During my research on yoga, pregnancy and motherhood, I came across a video recently which described the first three months postpartum as the fourth trimester. I thought this to be a fitting way to describe the time immediately following the final fruition of pregnancy and the spectacle of labor. The immediate aftermath is a direct extension of both preceding stages.
For my first-time round, my pregnancy and labor were considered to be uncomplicated and ‘normal.’ I gave birth to a healthy, full-term baby boy naturally and without medical intervention, and for this, I am grateful. However, once the adrenalin rush subsided, once my husband and I came back home not as two, but with a tiny third in tow, a small part of me couldn’t help but ask, “Now what?”
From my nascent experience, the time right after birth was one of deep satisfaction and contentment from just being able to nestle in with baby. I felt nourished simply being next to Sesam, taking him in, observing his every last detail, tending to his needs. Everything was a novelty, how to feed him, bathe him, dress him, take him for a walk. My own body appreciated the quiet time and space it took to rest and recover. A gentle walk and a few stretches or a couple of sun salutations were enough to sustain me during those first wobbly days and early weeks back from the hospital.

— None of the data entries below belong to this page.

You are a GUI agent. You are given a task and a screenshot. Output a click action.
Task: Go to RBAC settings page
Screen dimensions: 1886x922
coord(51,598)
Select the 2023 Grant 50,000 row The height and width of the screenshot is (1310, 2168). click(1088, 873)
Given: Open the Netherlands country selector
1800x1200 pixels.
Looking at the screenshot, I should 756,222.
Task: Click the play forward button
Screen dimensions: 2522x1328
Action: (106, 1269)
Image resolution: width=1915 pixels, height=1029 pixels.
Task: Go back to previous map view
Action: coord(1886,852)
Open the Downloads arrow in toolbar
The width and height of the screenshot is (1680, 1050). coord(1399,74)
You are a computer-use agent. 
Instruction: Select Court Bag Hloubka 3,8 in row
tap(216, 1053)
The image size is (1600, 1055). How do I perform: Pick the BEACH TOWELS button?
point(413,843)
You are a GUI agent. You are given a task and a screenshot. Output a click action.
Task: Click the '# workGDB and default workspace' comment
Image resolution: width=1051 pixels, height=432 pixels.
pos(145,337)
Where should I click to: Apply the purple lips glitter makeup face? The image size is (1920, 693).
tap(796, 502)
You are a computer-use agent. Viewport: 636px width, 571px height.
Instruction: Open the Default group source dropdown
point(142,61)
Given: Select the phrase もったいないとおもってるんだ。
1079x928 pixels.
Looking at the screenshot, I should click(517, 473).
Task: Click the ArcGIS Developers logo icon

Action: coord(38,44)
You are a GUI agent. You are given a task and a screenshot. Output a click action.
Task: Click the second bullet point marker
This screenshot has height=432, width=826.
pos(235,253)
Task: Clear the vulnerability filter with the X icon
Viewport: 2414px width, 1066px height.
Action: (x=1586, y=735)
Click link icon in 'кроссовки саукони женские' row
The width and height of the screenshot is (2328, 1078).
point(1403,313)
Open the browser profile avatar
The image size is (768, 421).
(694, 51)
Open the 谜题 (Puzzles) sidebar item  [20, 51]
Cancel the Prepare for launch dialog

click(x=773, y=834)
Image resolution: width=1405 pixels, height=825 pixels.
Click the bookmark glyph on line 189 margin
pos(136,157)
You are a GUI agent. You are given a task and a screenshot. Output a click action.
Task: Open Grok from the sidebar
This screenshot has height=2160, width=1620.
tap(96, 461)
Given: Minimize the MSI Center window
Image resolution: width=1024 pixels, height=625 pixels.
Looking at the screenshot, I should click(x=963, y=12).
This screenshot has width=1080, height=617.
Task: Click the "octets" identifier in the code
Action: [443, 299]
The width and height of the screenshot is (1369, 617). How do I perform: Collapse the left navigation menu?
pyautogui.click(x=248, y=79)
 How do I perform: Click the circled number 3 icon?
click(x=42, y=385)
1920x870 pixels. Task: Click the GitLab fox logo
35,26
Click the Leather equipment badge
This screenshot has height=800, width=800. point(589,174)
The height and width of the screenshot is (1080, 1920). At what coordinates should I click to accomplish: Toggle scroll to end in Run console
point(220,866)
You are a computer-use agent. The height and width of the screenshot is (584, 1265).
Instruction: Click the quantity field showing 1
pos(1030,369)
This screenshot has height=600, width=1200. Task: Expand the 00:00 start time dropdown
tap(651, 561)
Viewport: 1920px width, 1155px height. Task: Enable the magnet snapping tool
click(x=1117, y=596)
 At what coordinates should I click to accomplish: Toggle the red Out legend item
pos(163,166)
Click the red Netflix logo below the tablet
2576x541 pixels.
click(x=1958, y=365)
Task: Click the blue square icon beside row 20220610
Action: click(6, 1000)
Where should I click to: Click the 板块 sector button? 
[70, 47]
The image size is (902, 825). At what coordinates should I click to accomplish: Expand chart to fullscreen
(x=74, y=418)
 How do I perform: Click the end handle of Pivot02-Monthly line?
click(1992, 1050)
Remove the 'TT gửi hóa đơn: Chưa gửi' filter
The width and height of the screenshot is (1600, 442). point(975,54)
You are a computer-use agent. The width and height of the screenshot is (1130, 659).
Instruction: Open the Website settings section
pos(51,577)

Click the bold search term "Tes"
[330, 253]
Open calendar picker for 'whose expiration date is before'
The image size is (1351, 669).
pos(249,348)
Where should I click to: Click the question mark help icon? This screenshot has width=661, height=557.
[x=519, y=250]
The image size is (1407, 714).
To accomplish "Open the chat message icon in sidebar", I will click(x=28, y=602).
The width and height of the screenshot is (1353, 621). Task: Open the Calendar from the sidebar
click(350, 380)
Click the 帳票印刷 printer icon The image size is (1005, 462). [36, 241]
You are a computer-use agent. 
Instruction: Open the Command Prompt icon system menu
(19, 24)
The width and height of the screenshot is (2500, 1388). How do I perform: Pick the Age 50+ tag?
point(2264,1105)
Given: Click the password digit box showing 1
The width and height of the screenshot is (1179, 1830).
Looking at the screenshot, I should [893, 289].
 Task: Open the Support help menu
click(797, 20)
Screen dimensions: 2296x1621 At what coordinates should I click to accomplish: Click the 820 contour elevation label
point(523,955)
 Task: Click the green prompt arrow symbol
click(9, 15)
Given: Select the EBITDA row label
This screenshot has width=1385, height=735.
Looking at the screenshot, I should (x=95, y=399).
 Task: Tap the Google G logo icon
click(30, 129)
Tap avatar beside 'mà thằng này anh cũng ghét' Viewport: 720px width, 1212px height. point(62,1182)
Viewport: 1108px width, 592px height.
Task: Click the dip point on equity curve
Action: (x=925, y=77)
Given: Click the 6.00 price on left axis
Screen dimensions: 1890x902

Something happened at the three month mark though, with us both. I’m experiencing a gradual return to my own physicality and a mental shift back out into the wider world. Sesam has experienced an energetic growth spurt of his own. He is able to hold his neck up a bit more and attempts to roll over onto his stomach. Once there, he can stay on his stomach for longer stretches of time without getting fatigued. He makes and holds eye contact, looking around with a more focused gaze. And while all these recent developments in the both of us are healthy, natural and exciting, I cannot help but feel a slight twinge of … something. What exactly, I cannot quite find the word which matches the sensation I feel in the pit of my stomach and in the back of my mind. It feels kind of like a cousin to nostalgia. Nostalgia? Already?! It feels like the last day of school before the long summer break, when you go back to pick up something you left behind, a book or a sweater, perhaps, and the entire building, which just a few hours ago buzzed with hyperactivity, now stands empty and silent. A witness, to your footsteps echoing down the long and hollow hall. Is the cousin of nostalgia that disquieting-feeling-which-has-no-name?
The little newborn infant who joined our household on that first sunny dawn of early spring is no more. In his place, we have a round baby, growing at an unprecedented pace. It makes me realize what lies ahead: more signposts of tangible change, indicating the unrelenting passage of time. It’s no wonder parents try to capture precious early moments by bronzing booties and imprinting baby footprints. As mementos, evidence of these tiny shape shifters at their endearing beginning. Talismans, before sending one’s own blood and bone out, further and further, into increasingly larger circles of society.
I once heard that giving birth was like taking a trip to the moon.
I liken it closer to swimming in the watery depths of an endless ocean.
It’s most likely due to my natural inclination for water; that while giving birth, I felt like I was simultaneously going both deep within myself and farther and farther away from myself, all the while encapsulated in a great liquid mass. It felt like I was pearl diving, for the most precious and rarest of gems, for something valuable beyond measure.
It felt like the scene in Trainspotting where the protagonist, Mark Renton, dives into ‘the worst toilet in Scotland’ to get his opium rectal suppositories back. I am not entirely sure why I find this metaphor suitable. It came during the woozy, sleep-deprived, state of euphoria that describes my first three days post-delivery. I suppose it has something to do with the combined elements of grit, suffering and desperation culminating in tranquility and triumph, which suit this narrative.
13 weeks in and we are back now. From the moon. From the mysterious depths of a fluid world. Life demands that we return back and tend to the garden of daily commitments and responsibilities, with a whole new crop to sow. In the grand scheme of things, having a baby is one expression out of the limitless range of experiences one can have in life. It’s a wave rising up from the ocean before dissolving back from which it came.
Dear readers, I shall complete my birth series here with what I have learned so far. Bringing new life into this life is life itself: glorious. chaotic. complete. dramatic. painful. perfect.
Stay blessed and enjoy the life you live. Om!